First line supervisor is the most thankless job in any organization. You’re supposed to cheerfully implement whatever wackadoodle garbage the gods on Olympus adopt as policy while getting immediate feedback on how utterly fucked up those policies are from the 8, 15, or 25 people working for you. You’re the one who gets to tell those people why leadership’s brilliant ideas that will make getting the job done harder than it needs to be are actually “good for us.” It’s constantly walking the line between being sympathetic and supportive of line employees while not directly admitting that management at echelons above reality has a long ad storied history of screwing the pooch.
I’ve had a lot of jobs I hated, but being a first line was the worst of them. Not because of the work, but because I was never really comfortable identifying as “management.” It’s hard to throw the occasional bomb and agitate for your personal hobbyhorses when you have to spend your days selling guidance from higher to a generally disbelieving audience. In my experience it was never in any way worth the few extra dollars that show up every two weeks for your troubles.
To my current boss’s credit, she didn’t bat an eye when I came in with a request to double my official (pre-plague) telework schedule from one day to two each week. It complied with our official (and unchanged by the plague experience) policy, of course, but it’s a request that did violated the unwritten office policy that prevailed before the Great Plague that we should work from home no more than one day a week. I appreciate getting at least to that point didn’t require a Herculean effort.

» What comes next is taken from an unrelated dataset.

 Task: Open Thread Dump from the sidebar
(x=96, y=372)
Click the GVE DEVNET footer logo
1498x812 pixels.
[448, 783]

After a year of proving the concept, I desperately want to push for more, but the current crop of Olympians have made plain that two days a week is pushing their comfort zone to the absolute limit. There will be a new regime in August. Perhaps they’ll be less mired in thoughts of carbon paper and view graphs… but never let it be said I don’t give credit where it’s due. Flying in the face of custom, even when policy is on your side isn’t the easy path for someone on the first line.